** start RECORDED DATA **
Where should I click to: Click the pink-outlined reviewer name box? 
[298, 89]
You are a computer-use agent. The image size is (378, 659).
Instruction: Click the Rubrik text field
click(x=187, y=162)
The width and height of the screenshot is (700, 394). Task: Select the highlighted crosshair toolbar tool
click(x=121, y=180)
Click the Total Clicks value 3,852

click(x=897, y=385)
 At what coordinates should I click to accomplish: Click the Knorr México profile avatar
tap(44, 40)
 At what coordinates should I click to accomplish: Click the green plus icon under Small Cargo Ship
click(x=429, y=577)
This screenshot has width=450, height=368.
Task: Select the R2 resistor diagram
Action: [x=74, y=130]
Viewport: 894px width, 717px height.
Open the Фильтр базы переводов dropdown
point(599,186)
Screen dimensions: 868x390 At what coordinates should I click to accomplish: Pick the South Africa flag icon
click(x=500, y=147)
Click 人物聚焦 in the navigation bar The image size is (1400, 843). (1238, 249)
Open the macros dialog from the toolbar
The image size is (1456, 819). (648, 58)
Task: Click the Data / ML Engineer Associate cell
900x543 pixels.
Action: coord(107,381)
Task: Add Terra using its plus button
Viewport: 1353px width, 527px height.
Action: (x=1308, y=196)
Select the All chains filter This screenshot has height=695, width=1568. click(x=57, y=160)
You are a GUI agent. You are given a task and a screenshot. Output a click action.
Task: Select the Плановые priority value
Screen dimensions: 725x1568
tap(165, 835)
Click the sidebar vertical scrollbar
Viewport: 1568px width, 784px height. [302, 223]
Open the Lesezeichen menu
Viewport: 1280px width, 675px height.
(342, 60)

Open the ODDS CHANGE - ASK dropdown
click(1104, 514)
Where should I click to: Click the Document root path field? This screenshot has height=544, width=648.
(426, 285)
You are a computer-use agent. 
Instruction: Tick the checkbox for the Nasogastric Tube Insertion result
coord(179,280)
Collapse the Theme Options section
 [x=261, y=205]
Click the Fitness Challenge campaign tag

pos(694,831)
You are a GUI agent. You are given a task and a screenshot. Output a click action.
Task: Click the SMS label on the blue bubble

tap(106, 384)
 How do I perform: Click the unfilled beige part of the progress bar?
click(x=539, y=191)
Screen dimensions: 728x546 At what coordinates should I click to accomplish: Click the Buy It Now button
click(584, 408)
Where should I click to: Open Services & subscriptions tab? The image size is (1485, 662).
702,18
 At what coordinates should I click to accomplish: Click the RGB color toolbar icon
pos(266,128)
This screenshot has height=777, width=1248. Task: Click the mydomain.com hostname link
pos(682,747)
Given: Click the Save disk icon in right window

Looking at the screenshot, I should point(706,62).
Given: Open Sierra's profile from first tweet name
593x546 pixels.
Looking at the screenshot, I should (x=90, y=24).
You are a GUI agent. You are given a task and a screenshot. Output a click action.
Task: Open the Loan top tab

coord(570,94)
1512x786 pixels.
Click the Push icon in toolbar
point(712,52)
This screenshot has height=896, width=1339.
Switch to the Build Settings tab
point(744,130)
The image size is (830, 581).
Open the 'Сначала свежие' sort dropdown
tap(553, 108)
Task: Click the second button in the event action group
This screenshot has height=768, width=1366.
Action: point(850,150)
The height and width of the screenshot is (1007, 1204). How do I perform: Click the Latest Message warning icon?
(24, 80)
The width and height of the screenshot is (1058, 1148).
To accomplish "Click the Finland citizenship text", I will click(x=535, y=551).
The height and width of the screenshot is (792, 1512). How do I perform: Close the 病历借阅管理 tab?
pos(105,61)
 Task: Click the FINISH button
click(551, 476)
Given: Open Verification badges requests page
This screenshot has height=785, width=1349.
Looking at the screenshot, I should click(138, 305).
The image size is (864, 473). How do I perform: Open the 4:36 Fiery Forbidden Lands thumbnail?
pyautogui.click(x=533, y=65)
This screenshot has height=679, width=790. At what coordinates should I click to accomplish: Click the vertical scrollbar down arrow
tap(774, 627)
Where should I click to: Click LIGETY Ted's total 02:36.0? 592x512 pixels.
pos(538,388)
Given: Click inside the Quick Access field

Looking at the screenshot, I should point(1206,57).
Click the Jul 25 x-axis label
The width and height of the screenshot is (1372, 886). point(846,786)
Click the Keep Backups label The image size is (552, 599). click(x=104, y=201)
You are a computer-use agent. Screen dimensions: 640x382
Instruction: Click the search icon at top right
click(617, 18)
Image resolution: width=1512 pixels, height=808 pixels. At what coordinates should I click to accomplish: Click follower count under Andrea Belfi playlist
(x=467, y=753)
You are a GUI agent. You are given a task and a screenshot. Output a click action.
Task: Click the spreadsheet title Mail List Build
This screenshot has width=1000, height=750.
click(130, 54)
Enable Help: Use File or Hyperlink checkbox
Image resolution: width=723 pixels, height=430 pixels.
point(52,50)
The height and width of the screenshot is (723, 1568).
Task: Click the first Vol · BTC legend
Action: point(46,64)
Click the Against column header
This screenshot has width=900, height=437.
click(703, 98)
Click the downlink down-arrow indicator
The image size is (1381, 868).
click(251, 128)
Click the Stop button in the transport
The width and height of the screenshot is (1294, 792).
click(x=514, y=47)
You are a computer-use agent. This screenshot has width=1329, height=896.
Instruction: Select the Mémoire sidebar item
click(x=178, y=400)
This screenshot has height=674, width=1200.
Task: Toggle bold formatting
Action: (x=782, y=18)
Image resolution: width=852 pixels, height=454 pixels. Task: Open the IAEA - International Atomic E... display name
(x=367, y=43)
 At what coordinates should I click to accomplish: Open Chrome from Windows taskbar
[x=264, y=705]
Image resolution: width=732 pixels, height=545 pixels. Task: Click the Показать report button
** end RECORDED DATA **
WORK INSTRUCTIONS: Reproduce the whole listing with each "Instruction" swapped for "Command" and every other character left unchanged.

OUTPUT FOR THIS TASK:
Where should I click to: Click the pink-outlined reviewer name box? 
[298, 89]
You are a computer-use agent. The image size is (378, 659).
Command: Click the Rubrik text field
click(x=187, y=162)
The width and height of the screenshot is (700, 394). Task: Select the highlighted crosshair toolbar tool
click(x=121, y=180)
Click the Total Clicks value 3,852

click(x=897, y=385)
 At what coordinates should I click to accomplish: Click the Knorr México profile avatar
tap(44, 40)
 At what coordinates should I click to accomplish: Click the green plus icon under Small Cargo Ship
click(x=429, y=577)
This screenshot has width=450, height=368.
Task: Select the R2 resistor diagram
Action: [x=74, y=130]
Viewport: 894px width, 717px height.
Open the Фильтр базы переводов dropdown
point(599,186)
Screen dimensions: 868x390 At what coordinates should I click to accomplish: Pick the South Africa flag icon
click(x=500, y=147)
Click 人物聚焦 in the navigation bar The image size is (1400, 843). (1238, 249)
Open the macros dialog from the toolbar
The image size is (1456, 819). (648, 58)
Task: Click the Data / ML Engineer Associate cell
900x543 pixels.
Action: coord(107,381)
Task: Add Terra using its plus button
Viewport: 1353px width, 527px height.
Action: (x=1308, y=196)
Select the All chains filter This screenshot has height=695, width=1568. click(x=57, y=160)
You are a GUI agent. You are given a task and a screenshot. Output a click action.
Task: Select the Плановые priority value
Screen dimensions: 725x1568
tap(165, 835)
Click the sidebar vertical scrollbar
Viewport: 1568px width, 784px height. [302, 223]
Open the Lesezeichen menu
Viewport: 1280px width, 675px height.
(342, 60)

Open the ODDS CHANGE - ASK dropdown
click(1104, 514)
Where should I click to: Click the Document root path field? This screenshot has height=544, width=648.
(426, 285)
You are a computer-use agent. 
Command: Tick the checkbox for the Nasogastric Tube Insertion result
coord(179,280)
Collapse the Theme Options section
 [x=261, y=205]
Click the Fitness Challenge campaign tag

pos(694,831)
You are a GUI agent. You are given a task and a screenshot. Output a click action.
Task: Click the SMS label on the blue bubble

tap(106, 384)
 How do I perform: Click the unfilled beige part of the progress bar?
click(x=539, y=191)
Screen dimensions: 728x546 At what coordinates should I click to accomplish: Click the Buy It Now button
click(584, 408)
Where should I click to: Open Services & subscriptions tab? The image size is (1485, 662).
702,18
 At what coordinates should I click to accomplish: Click the RGB color toolbar icon
pos(266,128)
This screenshot has height=777, width=1248. Task: Click the mydomain.com hostname link
pos(682,747)
Given: Click the Save disk icon in right window

Looking at the screenshot, I should point(706,62).
Given: Open Sierra's profile from first tweet name
593x546 pixels.
Looking at the screenshot, I should (x=90, y=24).
You are a GUI agent. You are given a task and a screenshot. Output a click action.
Task: Open the Loan top tab

coord(570,94)
1512x786 pixels.
Click the Push icon in toolbar
point(712,52)
This screenshot has height=896, width=1339.
Switch to the Build Settings tab
point(744,130)
The image size is (830, 581).
Open the 'Сначала свежие' sort dropdown
tap(553, 108)
Task: Click the second button in the event action group
This screenshot has height=768, width=1366.
Action: point(850,150)
The height and width of the screenshot is (1007, 1204). How do I perform: Click the Latest Message warning icon?
(24, 80)
The width and height of the screenshot is (1058, 1148).
To accomplish "Click the Finland citizenship text", I will click(x=535, y=551).
The height and width of the screenshot is (792, 1512). How do I perform: Close the 病历借阅管理 tab?
pos(105,61)
 Task: Click the FINISH button
click(551, 476)
Given: Open Verification badges requests page
This screenshot has height=785, width=1349.
Looking at the screenshot, I should click(138, 305).
The image size is (864, 473). How do I perform: Open the 4:36 Fiery Forbidden Lands thumbnail?
pyautogui.click(x=533, y=65)
This screenshot has height=679, width=790. At what coordinates should I click to accomplish: Click the vertical scrollbar down arrow
tap(774, 627)
Where should I click to: Click LIGETY Ted's total 02:36.0? 592x512 pixels.
pos(538,388)
Given: Click inside the Quick Access field

Looking at the screenshot, I should point(1206,57).
Click the Jul 25 x-axis label
The width and height of the screenshot is (1372, 886). point(846,786)
Click the Keep Backups label The image size is (552, 599). click(x=104, y=201)
You are a computer-use agent. Screen dimensions: 640x382
Command: Click the search icon at top right
click(617, 18)
Image resolution: width=1512 pixels, height=808 pixels. At what coordinates should I click to accomplish: Click follower count under Andrea Belfi playlist
(x=467, y=753)
You are a GUI agent. You are given a task and a screenshot. Output a click action.
Task: Click the spreadsheet title Mail List Build
This screenshot has width=1000, height=750.
click(130, 54)
Enable Help: Use File or Hyperlink checkbox
Image resolution: width=723 pixels, height=430 pixels.
point(52,50)
The height and width of the screenshot is (723, 1568).
Task: Click the first Vol · BTC legend
Action: point(46,64)
Click the Against column header
This screenshot has width=900, height=437.
click(703, 98)
Click the downlink down-arrow indicator
The image size is (1381, 868).
click(251, 128)
Click the Stop button in the transport
The width and height of the screenshot is (1294, 792).
click(x=514, y=47)
You are a computer-use agent. This screenshot has width=1329, height=896.
Command: Select the Mémoire sidebar item
click(x=178, y=400)
This screenshot has height=674, width=1200.
Task: Toggle bold formatting
Action: (x=782, y=18)
Image resolution: width=852 pixels, height=454 pixels. Task: Open the IAEA - International Atomic E... display name
(x=367, y=43)
 At what coordinates should I click to accomplish: Open Chrome from Windows taskbar
[x=264, y=705]
Image resolution: width=732 pixels, height=545 pixels. Task: Click the Показать report button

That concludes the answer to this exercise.